Bref… à lire absolument, même sans les sources des citations !
Le plaisir du texte, c’est aussi le plaisir du suspense d’un texte actuel devenant texte possible, imaginaire, rêvé, parfait.

Notes
(1) Proust ne craint pas d’ajouter, quelques lignes après, à la page 440 de notre édition : «…si revenu que je sois depuis longtemps de tous les dreyfusards nantis qui essayent de se faire une position dans le faubourg Saint-Germain…».
(2) Définition ne correspondant ni à celle du dictionnaire Larousse Universel en deux volumes de 1922 ni à celle de l’admirable Vocabulaire technique et critique de la philosophie en un fort volume dirigé par André Lalande et la Société française de Philosophie, édition originale parue dans les fascicules du Bulletin de la S.F.P. de 1902 à 1923 puis nouvelles éditions en volumes, constamment revues et augmentées jusqu’à la nôtre, la 12e de 1976 aux P.U.F. Cette œuvre monumentale demeure un des titres de gloire de la philosophie française en raison de la variété et de la qualité – inédites auparavant et depuis jamais égalées – des contributeurs.

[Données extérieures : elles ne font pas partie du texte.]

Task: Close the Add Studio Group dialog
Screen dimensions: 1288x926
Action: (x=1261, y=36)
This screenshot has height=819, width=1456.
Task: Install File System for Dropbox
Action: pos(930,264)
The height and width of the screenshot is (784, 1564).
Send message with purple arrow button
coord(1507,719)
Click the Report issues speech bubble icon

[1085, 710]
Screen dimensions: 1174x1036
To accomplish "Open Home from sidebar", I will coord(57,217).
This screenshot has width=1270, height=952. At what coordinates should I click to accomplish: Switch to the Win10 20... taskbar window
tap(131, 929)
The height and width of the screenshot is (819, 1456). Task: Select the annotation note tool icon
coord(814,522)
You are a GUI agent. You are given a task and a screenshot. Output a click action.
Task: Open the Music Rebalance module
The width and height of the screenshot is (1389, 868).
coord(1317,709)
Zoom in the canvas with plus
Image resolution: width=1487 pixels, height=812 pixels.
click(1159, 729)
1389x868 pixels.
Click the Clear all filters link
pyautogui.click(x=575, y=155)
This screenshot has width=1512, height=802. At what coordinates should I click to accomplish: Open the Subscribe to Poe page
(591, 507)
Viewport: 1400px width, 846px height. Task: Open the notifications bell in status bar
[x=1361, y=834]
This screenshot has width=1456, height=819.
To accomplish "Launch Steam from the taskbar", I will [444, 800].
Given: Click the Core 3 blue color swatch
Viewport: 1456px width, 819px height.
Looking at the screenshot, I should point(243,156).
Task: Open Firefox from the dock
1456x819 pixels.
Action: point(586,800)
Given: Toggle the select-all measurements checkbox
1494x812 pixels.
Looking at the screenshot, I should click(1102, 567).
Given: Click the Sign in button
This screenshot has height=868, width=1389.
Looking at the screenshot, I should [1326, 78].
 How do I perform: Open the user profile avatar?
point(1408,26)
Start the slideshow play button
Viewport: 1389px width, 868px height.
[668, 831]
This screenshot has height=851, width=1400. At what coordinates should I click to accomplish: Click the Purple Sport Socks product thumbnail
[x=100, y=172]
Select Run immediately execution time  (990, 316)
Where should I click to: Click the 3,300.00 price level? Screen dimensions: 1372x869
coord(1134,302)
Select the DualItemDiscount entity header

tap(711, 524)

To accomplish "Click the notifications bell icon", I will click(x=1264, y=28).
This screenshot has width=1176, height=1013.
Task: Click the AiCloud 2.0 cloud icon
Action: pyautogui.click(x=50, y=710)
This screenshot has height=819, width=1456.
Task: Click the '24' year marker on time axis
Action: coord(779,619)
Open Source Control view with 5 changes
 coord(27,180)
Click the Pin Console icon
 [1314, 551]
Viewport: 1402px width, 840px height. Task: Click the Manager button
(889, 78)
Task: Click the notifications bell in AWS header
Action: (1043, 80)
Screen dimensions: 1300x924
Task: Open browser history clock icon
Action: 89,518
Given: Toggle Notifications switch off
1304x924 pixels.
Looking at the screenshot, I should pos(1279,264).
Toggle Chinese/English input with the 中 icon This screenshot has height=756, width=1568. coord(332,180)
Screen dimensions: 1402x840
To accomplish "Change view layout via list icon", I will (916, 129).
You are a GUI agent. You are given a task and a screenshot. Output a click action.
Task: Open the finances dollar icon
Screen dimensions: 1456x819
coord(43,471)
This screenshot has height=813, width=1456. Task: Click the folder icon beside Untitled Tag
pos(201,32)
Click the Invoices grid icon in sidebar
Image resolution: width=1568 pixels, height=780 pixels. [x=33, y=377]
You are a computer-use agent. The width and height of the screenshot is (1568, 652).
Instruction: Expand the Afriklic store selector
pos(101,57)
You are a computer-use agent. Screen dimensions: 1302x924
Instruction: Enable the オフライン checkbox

Liste de quelques coquilles et erreurs relevées
Nous relevons ci-dessous quelques coquilles à corriger, en vue d’une seconde édition :
- p. 80, second paragraphe : Joseph de Maistre mal orthographié «Mestre».
- p. 110, premier paragraphe, un curieux «au mitant du siècle» au lieu de «au mitan».
- p. 165, première ligne, on cite Le Ménage au lieu du correct En ménage de J.-K. Huysmans.
- p. 169, à la liste des intellectuels allemands cités en bas et en s’en tenant à la définition restrictive de Minc, il faut (au moins) rajouter Novalis et F.-W. Schelling.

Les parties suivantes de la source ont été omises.